Laser & Plasma Cutting

Laser and plasma cutting are both fabrication processes used to cut the material into custom and complex shapes and designs.

While laser cutting employs a high powered laser beam to cut material, plasma cutting—also called plasma arc cutting—uses superheated ionized gas to cut through metal. This process creates a very fine dust particulate that requires the use of a dust collection system.

Differences Between Laser & Plasma Processes That Impact Dust Collection

Plasma cutting and laser cutting may have similar applications, but the two processes differ in terms of both the procedure and the end product. Some of the differences between the two processes include:

  • Cutting mechanism: plasma cutting uses compressed gas that emits radiation and requires protective gear for the operators, whereas laser cutting uses focused optical light.
    Material capabilities: plasma cutting is only suitable for cutting metal, but laser cutting is suitable for cutting through a wide range of material and creates more finely detailed end products. However, this versatility and capacity for more detailed work also increase the cost of laser cutting tools and processes.
  • Cut edge quality and debris: kerf width, or the width of the material removed during the cutting process, can have a significant impact on the quality of the final part. Because plasma cutting produces a larger kerf width, it uses more material and produces smaller parts. It also has more pierce spatter, which can bevel the edges of the parts and create more debris. Laser cutting, on the other hand, creates more square edges, which leads to a higher quality edge.
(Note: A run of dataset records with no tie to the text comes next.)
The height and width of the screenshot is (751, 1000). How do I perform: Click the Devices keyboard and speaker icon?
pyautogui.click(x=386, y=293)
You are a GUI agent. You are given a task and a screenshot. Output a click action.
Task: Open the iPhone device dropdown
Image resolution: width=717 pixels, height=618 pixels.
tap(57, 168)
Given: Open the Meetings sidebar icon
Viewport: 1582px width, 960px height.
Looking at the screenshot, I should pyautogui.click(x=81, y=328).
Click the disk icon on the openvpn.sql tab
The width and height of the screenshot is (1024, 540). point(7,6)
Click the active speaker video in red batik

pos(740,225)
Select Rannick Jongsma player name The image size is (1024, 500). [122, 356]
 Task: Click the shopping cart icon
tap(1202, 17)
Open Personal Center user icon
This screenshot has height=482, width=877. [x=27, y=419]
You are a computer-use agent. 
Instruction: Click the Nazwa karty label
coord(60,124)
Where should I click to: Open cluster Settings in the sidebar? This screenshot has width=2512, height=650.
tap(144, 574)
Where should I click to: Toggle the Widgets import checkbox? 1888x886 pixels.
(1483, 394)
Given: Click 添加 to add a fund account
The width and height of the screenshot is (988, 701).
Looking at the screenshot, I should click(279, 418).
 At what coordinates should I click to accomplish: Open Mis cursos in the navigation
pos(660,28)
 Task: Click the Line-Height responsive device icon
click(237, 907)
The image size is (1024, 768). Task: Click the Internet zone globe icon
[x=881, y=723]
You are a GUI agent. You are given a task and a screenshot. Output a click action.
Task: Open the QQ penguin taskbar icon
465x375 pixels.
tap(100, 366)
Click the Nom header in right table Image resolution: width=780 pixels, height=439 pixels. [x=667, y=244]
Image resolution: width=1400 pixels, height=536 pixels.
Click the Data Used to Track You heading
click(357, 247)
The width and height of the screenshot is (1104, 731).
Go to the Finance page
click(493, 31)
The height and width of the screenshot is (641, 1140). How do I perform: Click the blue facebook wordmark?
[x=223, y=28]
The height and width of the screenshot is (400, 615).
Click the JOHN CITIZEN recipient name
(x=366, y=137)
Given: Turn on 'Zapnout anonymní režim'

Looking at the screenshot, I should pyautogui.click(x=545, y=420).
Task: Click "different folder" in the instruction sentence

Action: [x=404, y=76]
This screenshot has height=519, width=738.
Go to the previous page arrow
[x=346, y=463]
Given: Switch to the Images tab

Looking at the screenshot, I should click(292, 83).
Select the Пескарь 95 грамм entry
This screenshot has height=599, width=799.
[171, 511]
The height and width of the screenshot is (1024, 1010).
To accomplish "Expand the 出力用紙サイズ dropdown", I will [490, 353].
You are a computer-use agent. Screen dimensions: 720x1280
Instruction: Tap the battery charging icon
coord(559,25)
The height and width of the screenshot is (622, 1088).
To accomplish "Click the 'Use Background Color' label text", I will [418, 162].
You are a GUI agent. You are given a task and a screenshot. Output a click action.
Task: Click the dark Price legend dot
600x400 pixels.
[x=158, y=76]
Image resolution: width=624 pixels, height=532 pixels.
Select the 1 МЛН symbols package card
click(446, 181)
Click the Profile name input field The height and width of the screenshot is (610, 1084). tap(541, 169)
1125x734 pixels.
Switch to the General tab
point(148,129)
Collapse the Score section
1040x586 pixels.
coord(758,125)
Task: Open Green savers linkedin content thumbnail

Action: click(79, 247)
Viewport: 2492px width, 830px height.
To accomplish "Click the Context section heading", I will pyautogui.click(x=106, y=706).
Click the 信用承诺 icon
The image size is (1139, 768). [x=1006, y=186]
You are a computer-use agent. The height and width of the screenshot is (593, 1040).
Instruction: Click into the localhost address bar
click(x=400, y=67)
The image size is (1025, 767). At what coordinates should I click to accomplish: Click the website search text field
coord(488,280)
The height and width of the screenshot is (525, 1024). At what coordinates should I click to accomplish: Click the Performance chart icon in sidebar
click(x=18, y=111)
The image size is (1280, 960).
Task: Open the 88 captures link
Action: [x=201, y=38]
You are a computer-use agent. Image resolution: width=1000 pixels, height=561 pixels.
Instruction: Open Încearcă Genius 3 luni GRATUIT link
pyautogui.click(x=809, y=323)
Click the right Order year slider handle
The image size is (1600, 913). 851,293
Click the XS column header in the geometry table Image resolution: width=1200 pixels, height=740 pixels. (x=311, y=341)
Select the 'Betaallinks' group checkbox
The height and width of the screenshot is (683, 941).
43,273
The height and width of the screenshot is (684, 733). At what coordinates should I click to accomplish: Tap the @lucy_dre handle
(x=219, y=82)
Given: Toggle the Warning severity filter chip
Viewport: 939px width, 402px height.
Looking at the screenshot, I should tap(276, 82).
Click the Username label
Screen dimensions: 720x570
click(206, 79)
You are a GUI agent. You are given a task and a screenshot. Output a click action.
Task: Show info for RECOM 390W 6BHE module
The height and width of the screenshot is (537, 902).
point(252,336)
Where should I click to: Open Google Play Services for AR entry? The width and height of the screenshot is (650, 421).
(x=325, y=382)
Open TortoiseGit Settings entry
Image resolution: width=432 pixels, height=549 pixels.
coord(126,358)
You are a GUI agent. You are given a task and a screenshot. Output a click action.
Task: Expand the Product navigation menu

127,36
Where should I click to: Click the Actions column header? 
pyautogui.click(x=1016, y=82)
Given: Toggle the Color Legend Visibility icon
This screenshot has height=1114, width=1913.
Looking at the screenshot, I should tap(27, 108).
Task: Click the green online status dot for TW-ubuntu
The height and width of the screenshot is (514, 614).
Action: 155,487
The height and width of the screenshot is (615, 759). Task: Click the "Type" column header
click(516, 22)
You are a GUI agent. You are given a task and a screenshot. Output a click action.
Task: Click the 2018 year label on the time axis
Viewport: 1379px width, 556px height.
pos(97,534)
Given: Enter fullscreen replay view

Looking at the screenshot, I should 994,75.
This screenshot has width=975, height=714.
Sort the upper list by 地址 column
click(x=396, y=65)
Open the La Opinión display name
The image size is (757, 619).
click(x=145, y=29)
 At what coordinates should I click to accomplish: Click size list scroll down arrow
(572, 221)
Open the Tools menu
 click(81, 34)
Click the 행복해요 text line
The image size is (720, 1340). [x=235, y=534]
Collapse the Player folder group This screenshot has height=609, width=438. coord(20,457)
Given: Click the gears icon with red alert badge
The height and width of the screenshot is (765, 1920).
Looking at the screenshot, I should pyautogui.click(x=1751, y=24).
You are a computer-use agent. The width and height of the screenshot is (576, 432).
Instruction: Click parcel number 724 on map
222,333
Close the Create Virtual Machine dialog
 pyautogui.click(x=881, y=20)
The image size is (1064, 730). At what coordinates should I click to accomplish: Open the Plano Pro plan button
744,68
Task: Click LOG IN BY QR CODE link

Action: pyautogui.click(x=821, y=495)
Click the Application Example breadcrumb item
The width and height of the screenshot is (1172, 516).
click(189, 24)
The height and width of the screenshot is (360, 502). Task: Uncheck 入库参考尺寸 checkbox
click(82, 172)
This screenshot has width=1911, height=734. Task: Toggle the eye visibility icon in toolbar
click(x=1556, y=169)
However, it can also generate debris and pierce spatter when working on thicker materials.
  • Differences in cutting speed and production rates: plasma can cut through materials at a rate of up to 200 inches per minute. Lasers, on the other hand, typically cut at rates up to 70 inches per minute, decreasing even further for thicker materials.
  • Precision and tolerance levels: while both processes can experience some degree of heat distortion, laser cutting offers higher precision and tighter tolerances. Plasma cutting’s larger kerf width (approximately 0.150 inches) can create slight differences between the size of the designed parts and the size of the produced parts. The process also typically has a part size tolerance of ±0.020 compared to the laser cutting process’s typical tolerance of ±0.005 inches. This tighter tolerance is made possible by the smaller kerf width produced by laser cutting (about 0.025 inches).

Although there are clear differences between plasma cutting and laser cutting, as outlined above, both cutting methods generate fine debris—or dross—that needs to be filtered out of the air and away from the equipment to maintain air quality and safe working conditions.

Contact Us Today

Dust and fumes from plasma and laser cutting can quickly clog your facility’s air filters—causing potential equipment damage and service outages—and negatively affect the health of your employees.

U.S. Air Filtration designs and fabricates dust collection systems that remove these particulates and airborne pollutants to help maintain air quality and ensure worker safety in facilities across the industry, including in plasma and laser cutting shops. Cartridge dust collectors are a compact, and cost-effective solution for the capture of fine metal dust generated during laser and plasma cutting processes.

Read more about how our customers have improved safety, plant hygiene, and plant production by installing a U.S. Air Filtration system. To find the right dust collection solutions for your facility’s machining or cutting applications, contact us today to receive a quote.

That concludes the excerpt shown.